→ RECORDS SHOWN:
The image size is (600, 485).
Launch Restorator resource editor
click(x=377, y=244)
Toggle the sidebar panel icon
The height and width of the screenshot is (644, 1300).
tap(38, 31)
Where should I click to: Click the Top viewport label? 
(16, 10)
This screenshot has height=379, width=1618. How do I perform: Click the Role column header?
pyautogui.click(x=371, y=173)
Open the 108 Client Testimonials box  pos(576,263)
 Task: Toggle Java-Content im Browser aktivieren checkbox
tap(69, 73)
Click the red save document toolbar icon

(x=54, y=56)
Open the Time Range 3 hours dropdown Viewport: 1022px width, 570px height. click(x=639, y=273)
==
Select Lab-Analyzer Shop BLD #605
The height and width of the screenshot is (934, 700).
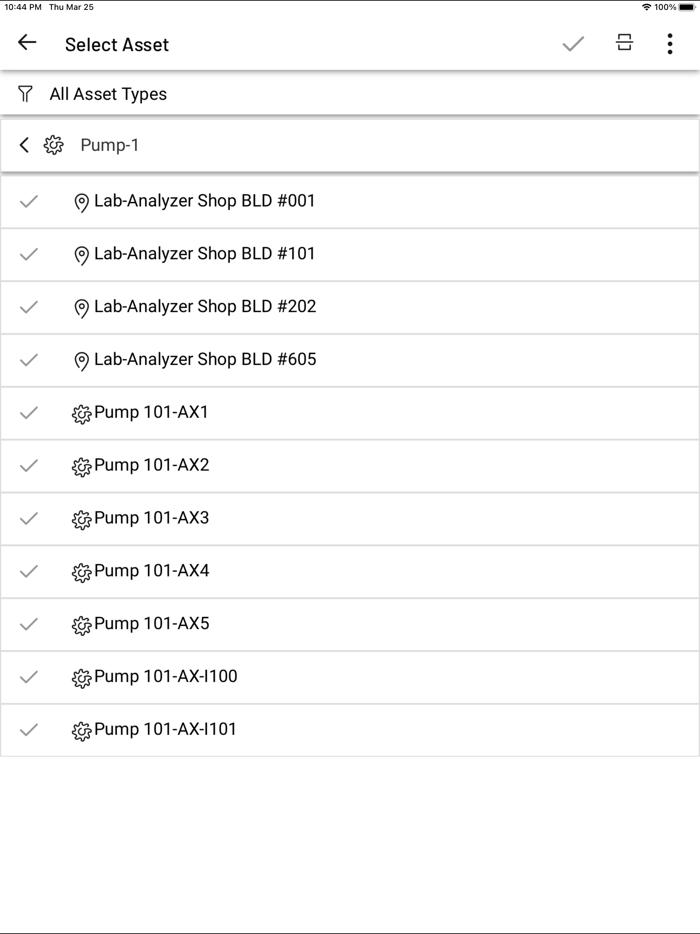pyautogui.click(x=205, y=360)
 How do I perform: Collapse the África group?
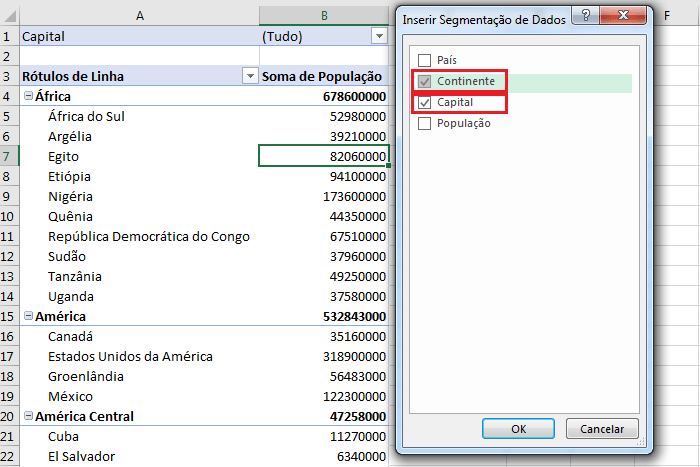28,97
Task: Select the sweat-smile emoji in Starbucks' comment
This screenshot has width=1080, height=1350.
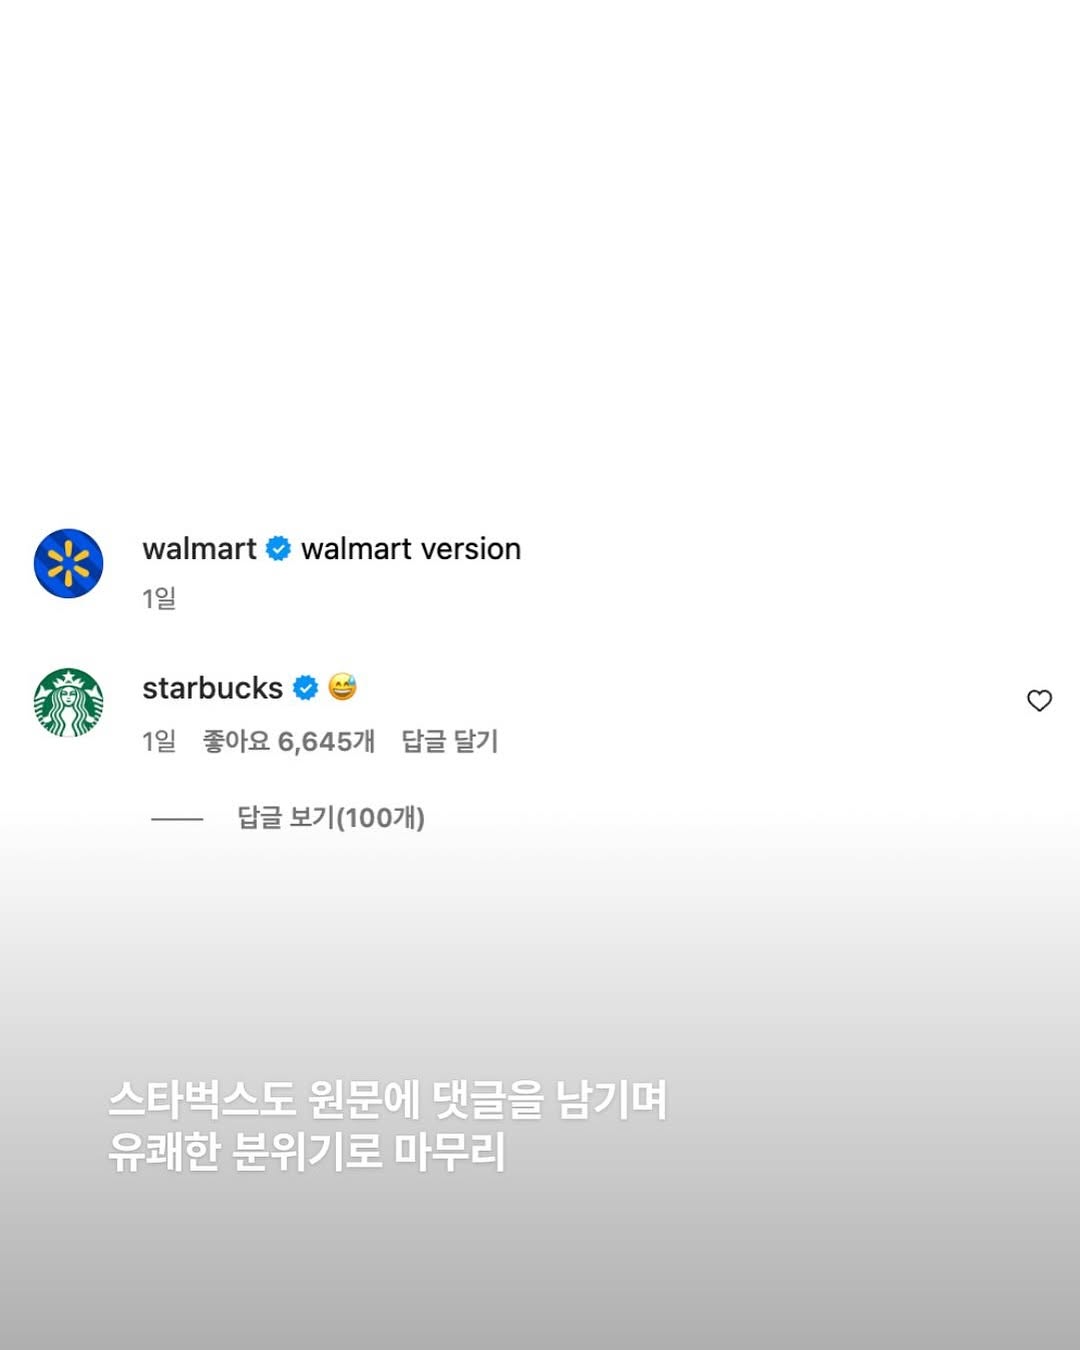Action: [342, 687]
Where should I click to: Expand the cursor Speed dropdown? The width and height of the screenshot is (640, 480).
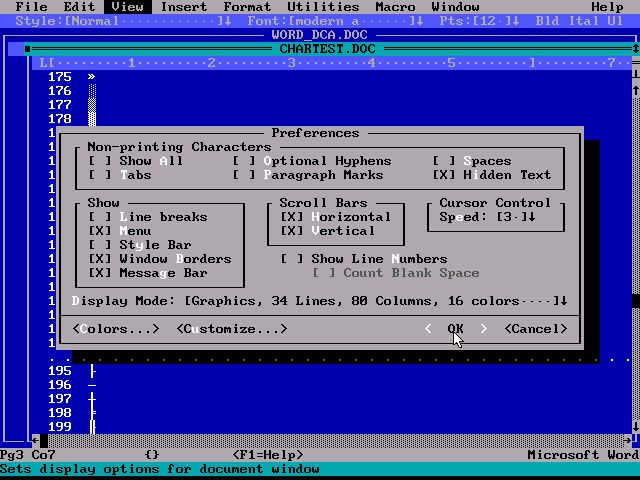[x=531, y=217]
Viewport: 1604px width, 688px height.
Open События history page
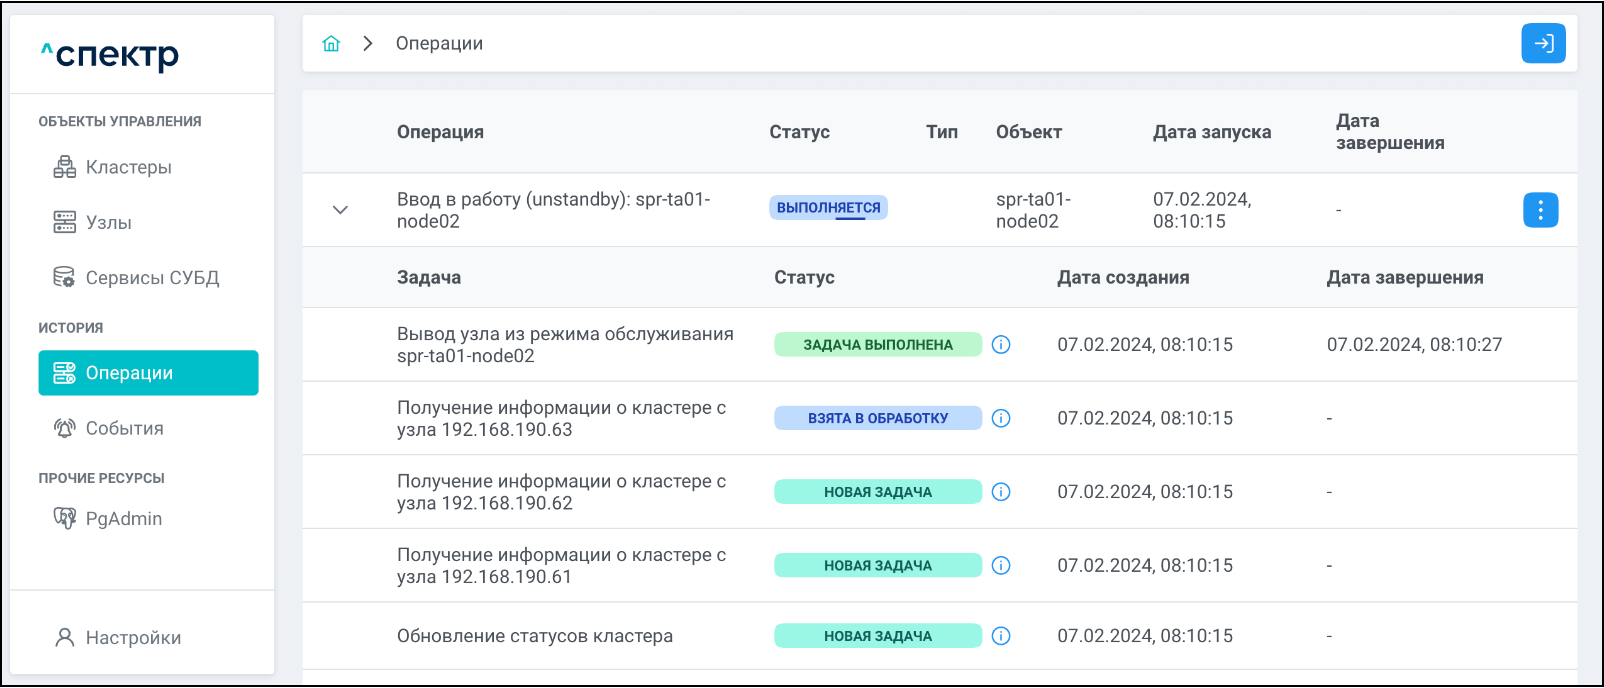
---
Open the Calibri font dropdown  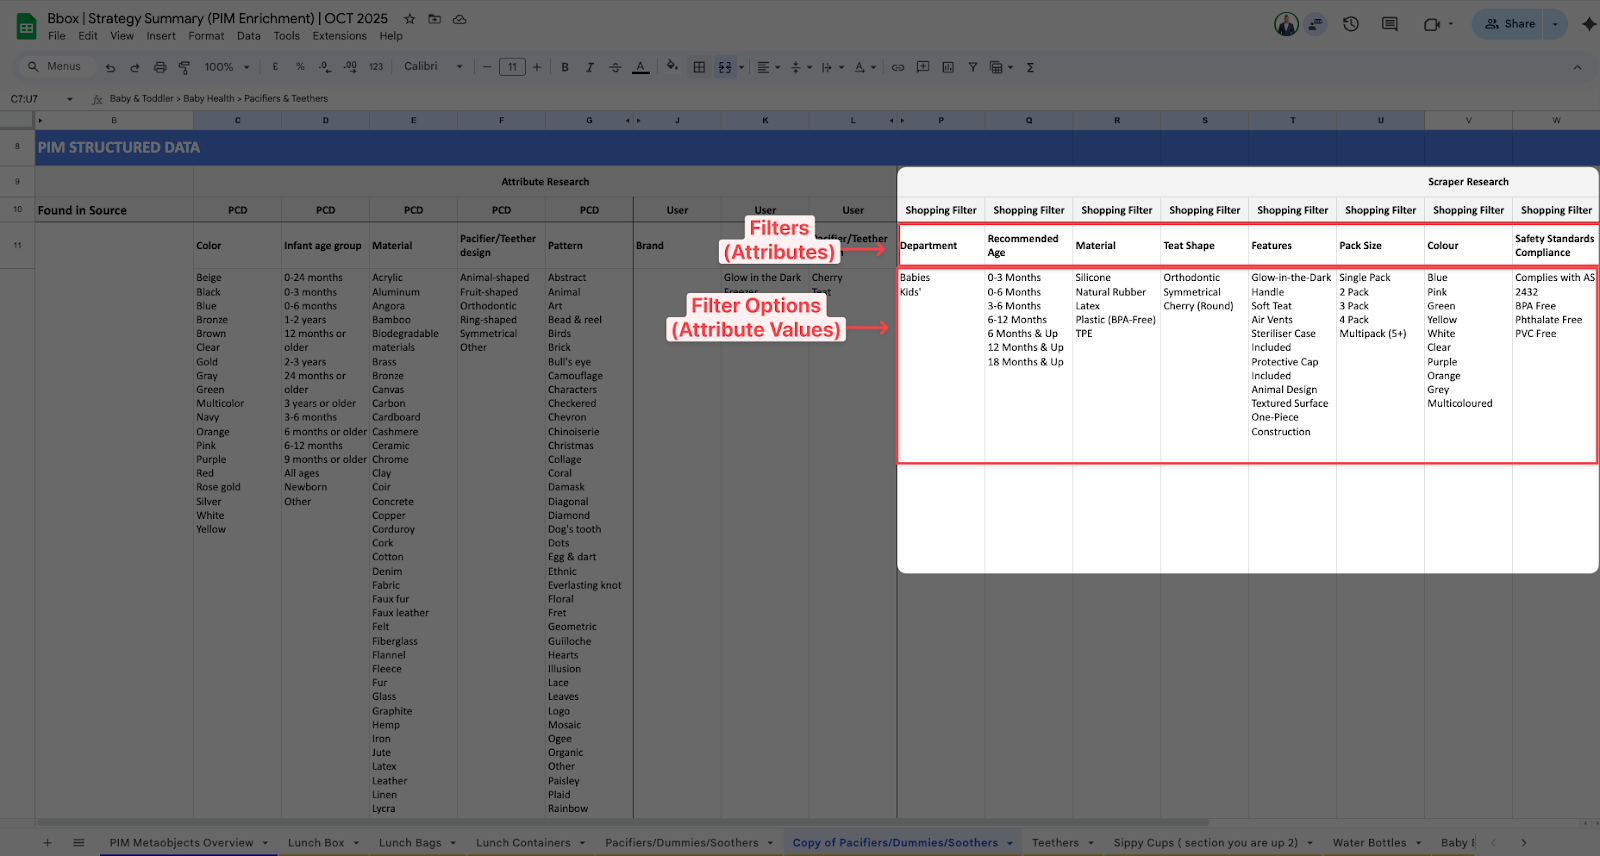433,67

→ ASSIGNMENT: Within the material, how many lines hold the string "Select"? Give the number by itself.

→ RESPONSE: 2